◆ **Consigna A**:
Resume en forma de lista el párrafo del fragmento sobre la hipótesis de Sapir-Whorf que empieza con «Gran parte de la literatura». Conserva sus datos principales.
◆ **Consigna B**:
En el fragmento sobre la hipótesis de Sapir-Whorf, enumera todas las ideas que aparecen como ejemplos de «ideas cortas de vuelo».
◆ **Consigna C**:
Traduce al inglés esta oración del fragmento sobre la hipótesis de Sapir-Whorf: «Por eso me gustan los escritores que, en sus propias obras, alertan contra esta simplificación de las cosas, que tiene algo de solipsista.»

──────── Fragmento para leer

El amor es como esas
palabras
que no encontramos en el
diccionario
Ada
Salas, Descendimiento
[Imagen de Arrival, vía]
Gran parte de la literatura —actual y antigua— parece
creer en la hipótesis relativista de Sapir-Whorf, con antecedentes en la innere
Sprachform de Humboldt, por
la cual nuestra lengua determina el modo de pensar; una tesis vista desde el
otro lado por Benveniste: “Interesante, en este sentido, es también la
reflexión de Émile Benveniste sobre la relación entre pensamiento y lengua, por
la cual podemos pensar tan sólo lo que podemos decir. De este modo, no sólo el
pensamiento se ve encajado en las posibilidades (y limitaciones) del lenguaje
sino también la percepción racional que tenemos de la realidad se ve afectada
por la estructura de la lengua.” (Stefano Pradel[1]). Como Pinker
señalara en su momento, este determinismo es intolerable por la confusión entre
lenguaje en general y un idioma concreto en particular: exponemos sentidos y
significados, más allá de la morfosintaxis individual o cultural. Pero esa
visión de la lengua, aunque contradiga las teorías lingüísticas actuales y se
oponga a los descubrimientos neurobiológicos[2], tiene
un potente atractivo para antropólogos y para los creadores —no sólo
escritores, recordemos la película La
llegada (2016) de Denis Villenueve, donde la lingüista que protagoniza el
film trabaja sobre las premisas de Sapir y Whorf para comunicarse con los extraterrestres—,
por la inmediata identificación entre capacidad lingüística y poder de conocimiento y expresión,
debido al continuo lexicalización-percepción establecido por Whorf. Desde estas
premisas, cierta literatura aparece como una conformación exterior de la confirmación
interior del mundo, un ejercicio de materialización, una creencia. Por eso me gustan los escritores que, en sus propias
obras, alertan contra esta simplificación de las cosas, que tiene algo de
solipsista. Porque, en su fondo, expresa ideas cortas de vuelo: no hay mundo si
no soy capaz de concebirlo —como decía Einstein de Kant, según recuerda
Stanislas Dehaene en su reciente ensayo En
busca de la mente (Siglo XXI, 2018)—; no podría pensar en dos idiomas; si
no puedo decir la cosa, la cosa no existe; los límites de mi lenguaje son los
límites del mundo (Wittgenstein), etcétera.

────────────────
──────── Material proporcionado

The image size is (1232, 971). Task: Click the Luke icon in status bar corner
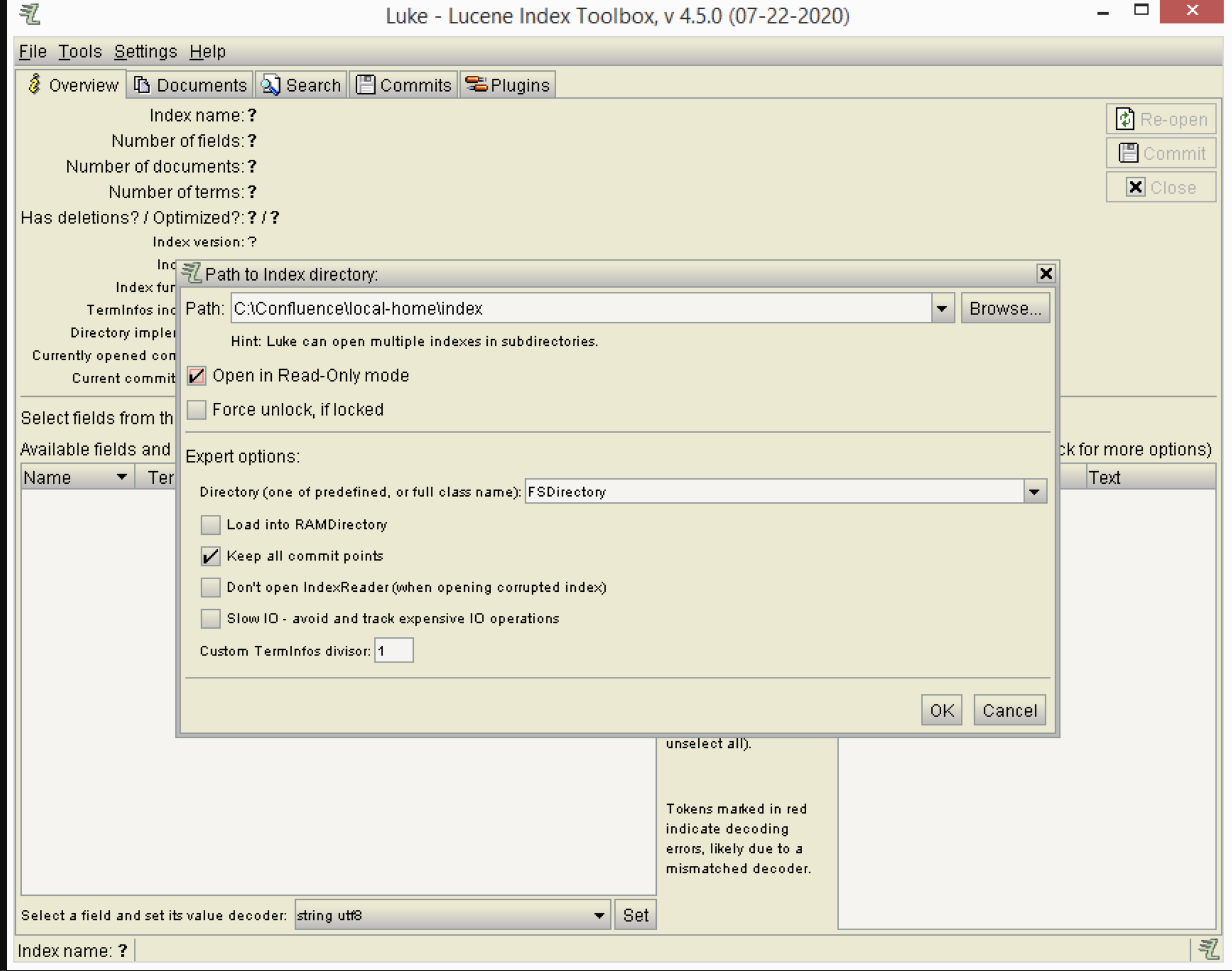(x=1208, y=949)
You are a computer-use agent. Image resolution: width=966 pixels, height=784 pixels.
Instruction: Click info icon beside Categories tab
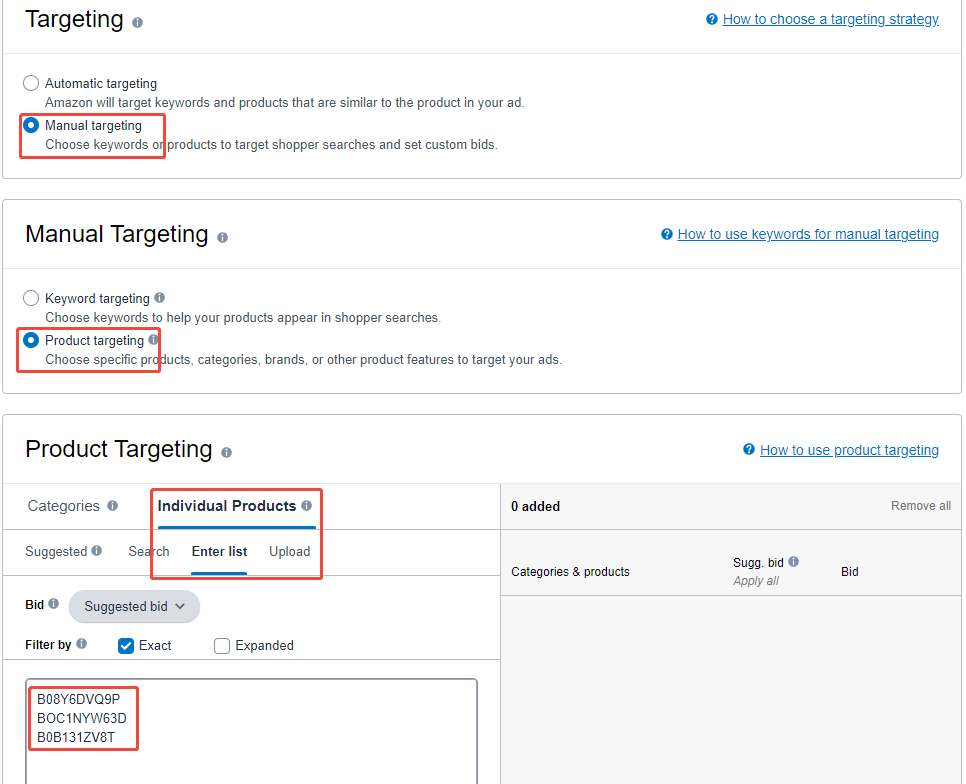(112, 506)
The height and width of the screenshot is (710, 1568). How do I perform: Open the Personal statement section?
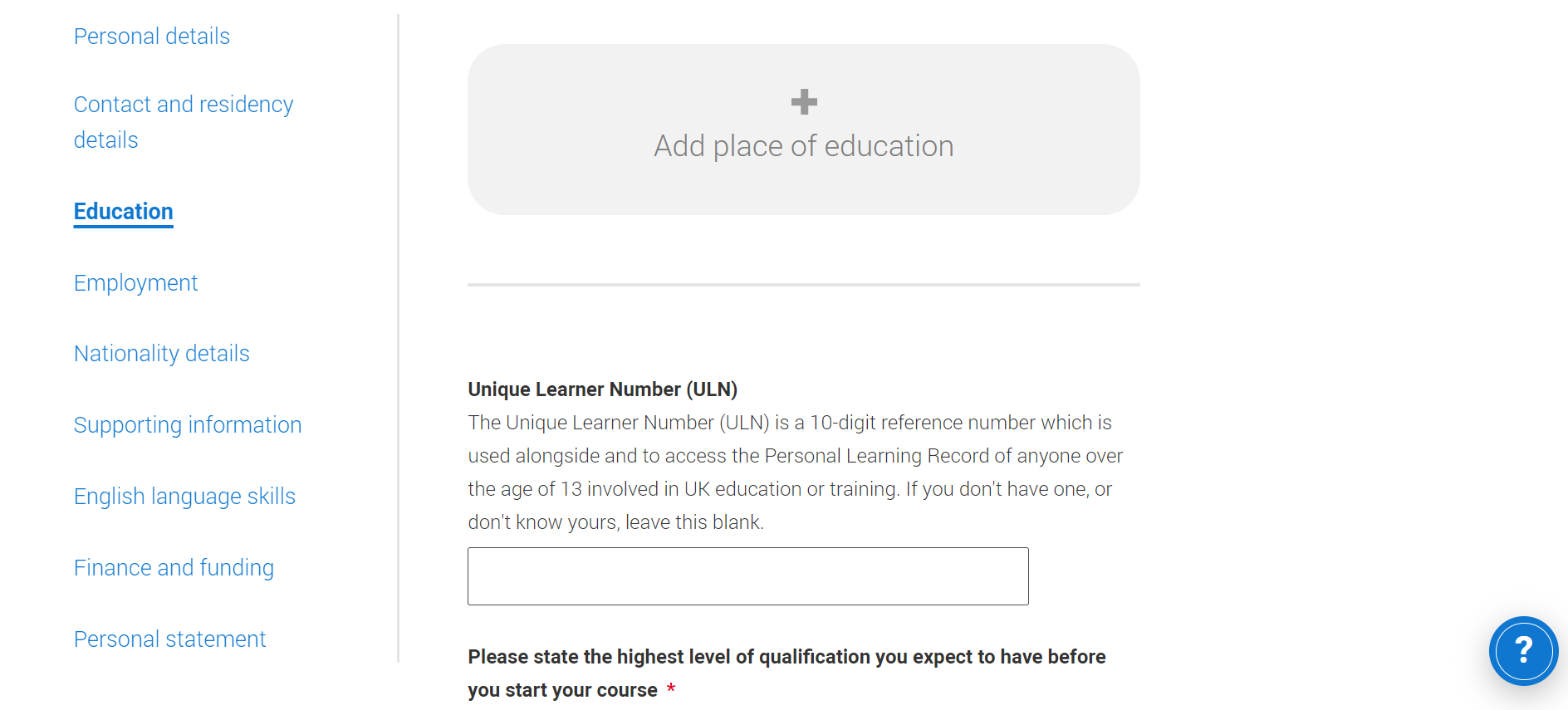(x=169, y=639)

────────────────
──────── Material proporcionado

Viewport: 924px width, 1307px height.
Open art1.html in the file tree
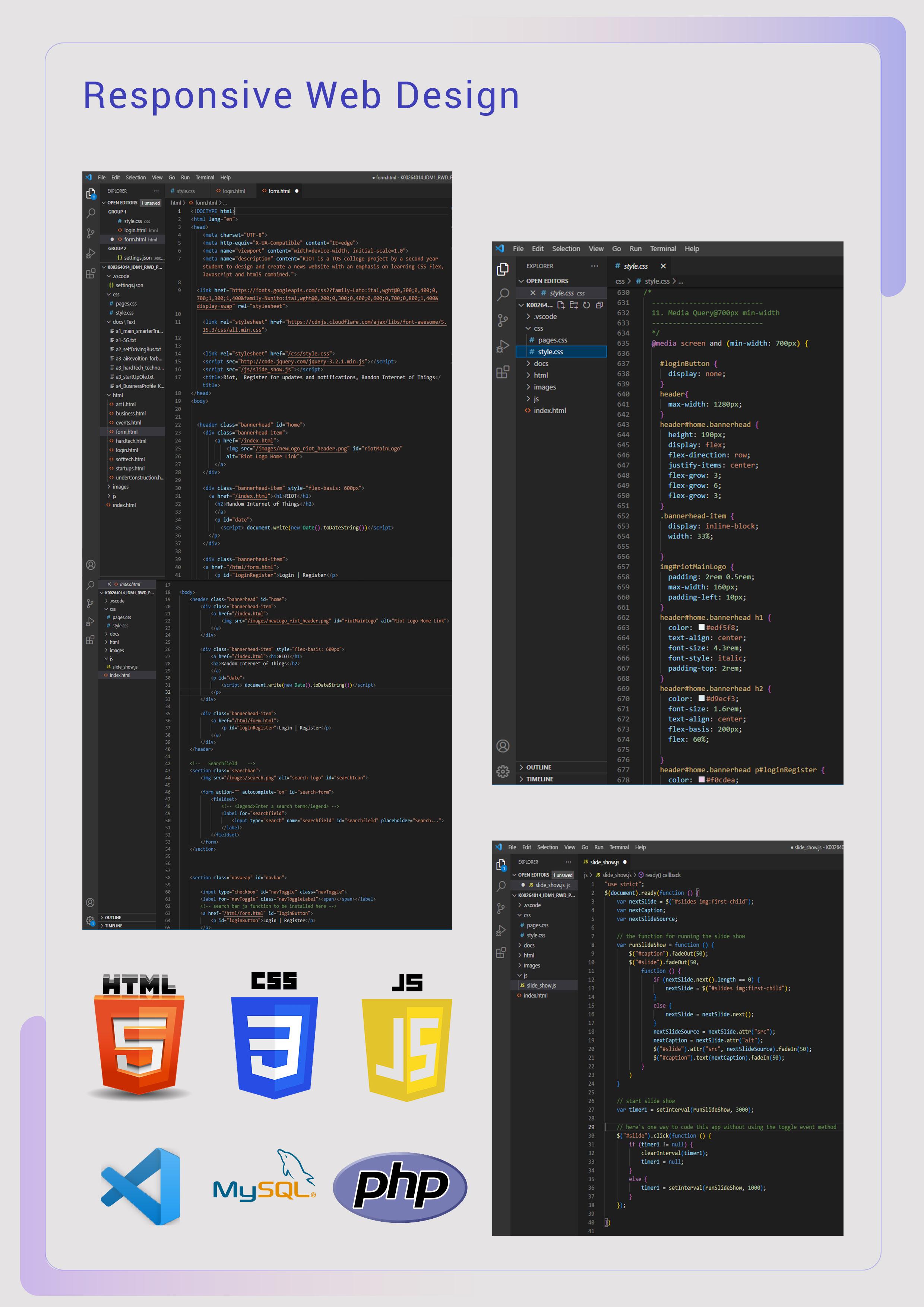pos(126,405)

────────────────

◆ **Solución completa A**:
- Gran parte de la literatura, actual y antigua, parece creer en la hipótesis relativista de Sapir-Whorf, con antecedentes en la innere Sprachform de Humboldt: nuestra lengua determina el modo de pensar.
- Benveniste ve esta tesis desde el otro lado: solo podemos pensar lo que podemos decir, según la cita de Stefano Pradel.
- Pinker consideró intolerable este determinismo porque confunde el lenguaje en general con un idioma concreto.
- Aunque contradiga las teorías lingüísticas actuales y los descubrimientos neurobiológicos, esta visión atrae a antropólogos y creadores. Un ejemplo es la película La llegada (2016), cuya protagonista, una lingüista, parte de las premisas de Sapir y Whorf para comunicarse con los extraterrestres.
- Desde estas premisas, cierta literatura se presenta como un ejercicio de materialización, una creencia.
- A quien escribe le gustan los escritores que alertan contra esta simplificación solipsista, de ideas cortas de vuelo, como «si no puedo decir la cosa, la cosa no existe» o «los límites de mi lenguaje son los límites del mundo» (Wittgenstein).

◆ **Solución completa B**:
- No hay mundo si no soy capaz de concebirlo.
- No podría pensar en dos idiomas.
- Si no puedo decir la cosa, la cosa no existe.
- Los límites de mi lenguaje son los límites del mundo (Wittgenstein).

◆ **Solución completa C**:
That is why I like writers who, in their own works, warn against this simplification of things, which has something solipsistic about it.